※タイトル写真は美術手帖より引用
『THE GREAT TAMER』概要
演出家Dimitris Papaioannouとは誰か
個人的感想
席について暫くすると、照明が段々に暗くなっていきます。白熱灯が今にも寿命が尽きるときの潔くない「ジジッジジッ」とした電子音。右手には、ひとつの扉。そこから真っ黒な人型の何かがぞくぞくとご登場です。あれあれ、身体は大きいのに顔はあんなに小さい球体で、肘やら足やらの関節はどこか人間とは何かが違う。歪だけれど、たどたどしいその動き、ちょっとかわいくて、クスッとしちゃいます。あなたたちは何がしたいの?今にも消えそうな、蛍光灯を眺めたり、「ジジッ」という音に怯えてみたり。どこからか持ってきた脚立を上り下りしてみたり。可愛いけれど、とかくその動きには意味があるの?あなたたちはなにがしたいのかなあ?と、なぜか母性をくすぐられる一幕。

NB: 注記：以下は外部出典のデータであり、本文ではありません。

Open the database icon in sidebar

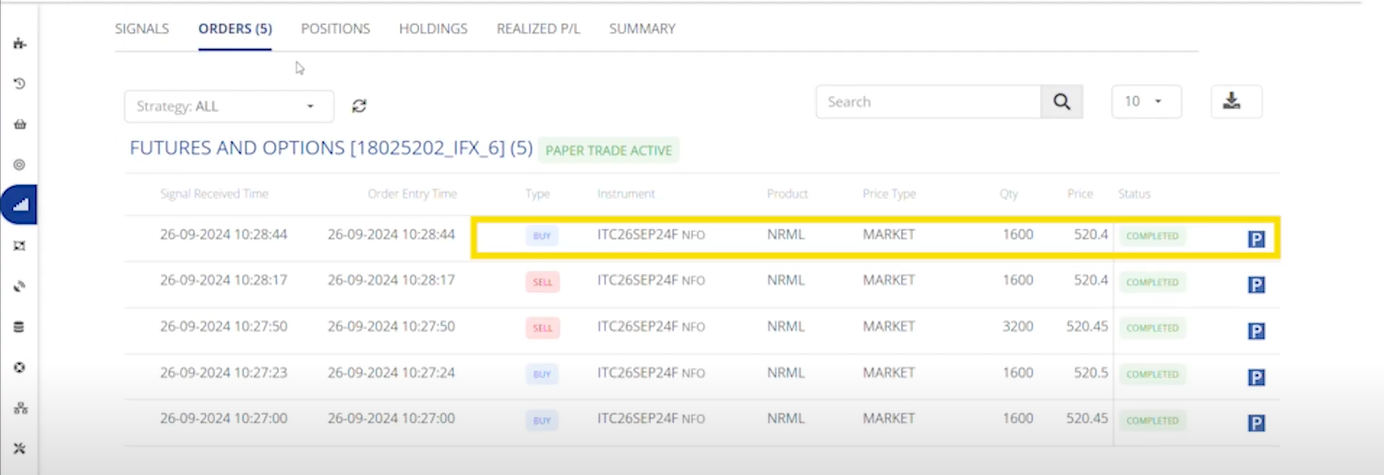pyautogui.click(x=19, y=327)
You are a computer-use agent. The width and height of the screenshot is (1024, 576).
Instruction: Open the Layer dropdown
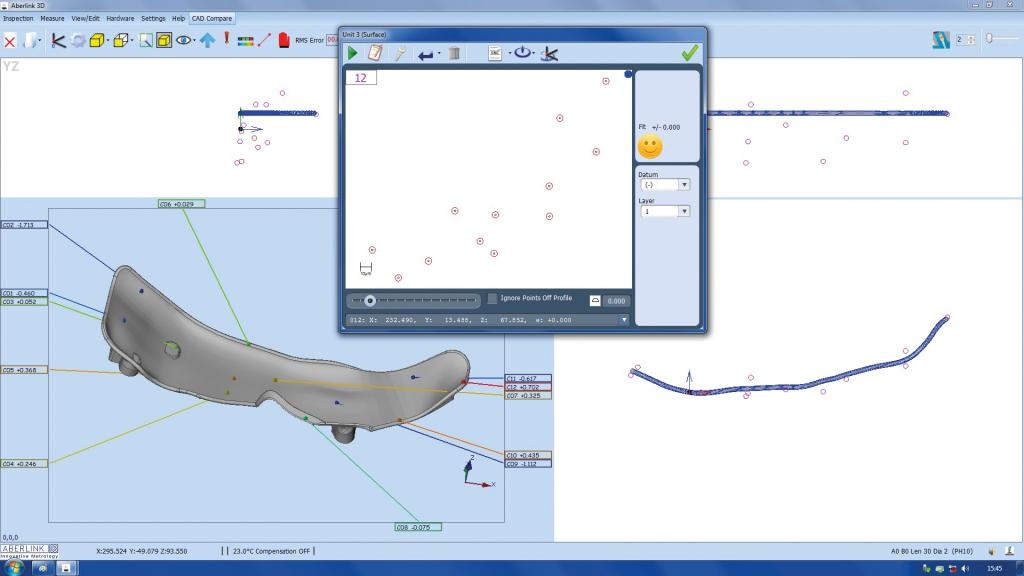(x=666, y=212)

と思えば、暴れる牛を人間が押さえつけ、しかし、その牛から裸体の人間が産み落とされ?すべてを露わにした人間は矩形の物体の上でバランスを取りながら移動したり、下半身と下半身を合わせて、また違う生物のようなものが舞台を闊歩します。牛は、何かの象徴だったのでしょうか?ミノタウロスとなにか関係が?

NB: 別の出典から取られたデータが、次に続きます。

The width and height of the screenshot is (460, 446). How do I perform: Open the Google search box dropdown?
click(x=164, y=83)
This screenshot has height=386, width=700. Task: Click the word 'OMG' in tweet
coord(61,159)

とかく美しい肉体美と無音の世界のときもあれば、和やかな音楽をバックに人形は、額縁の中で、赤子を産みきるその生々しさ。そのスケールの広大さ、観客の脳内を征服するその圧倒されました。
まとめ
私には難しく、すーっと入ってくるどころか、うーんうーんと唸りながら、観ておりました。演出は過激なところもあり、面白いと思う人もいれば、自分には受け付けられない!と思う方もいるかもしれません。けれど、美しさを保ったまま、こんな世界観を表現できるんですね。